- Opening Delimiter -

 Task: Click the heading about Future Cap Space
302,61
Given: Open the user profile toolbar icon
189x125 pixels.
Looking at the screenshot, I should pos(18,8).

- Closing Delimiter -

DESCRIPTION OF THE TASK – All that is needed is the line containing "Given: Open the user profile toolbar icon" and each line after it to the end of the data above, set down exactly.

SOLUTION FOR THIS TASK –
Given: Open the user profile toolbar icon
189x125 pixels.
Looking at the screenshot, I should pos(18,8).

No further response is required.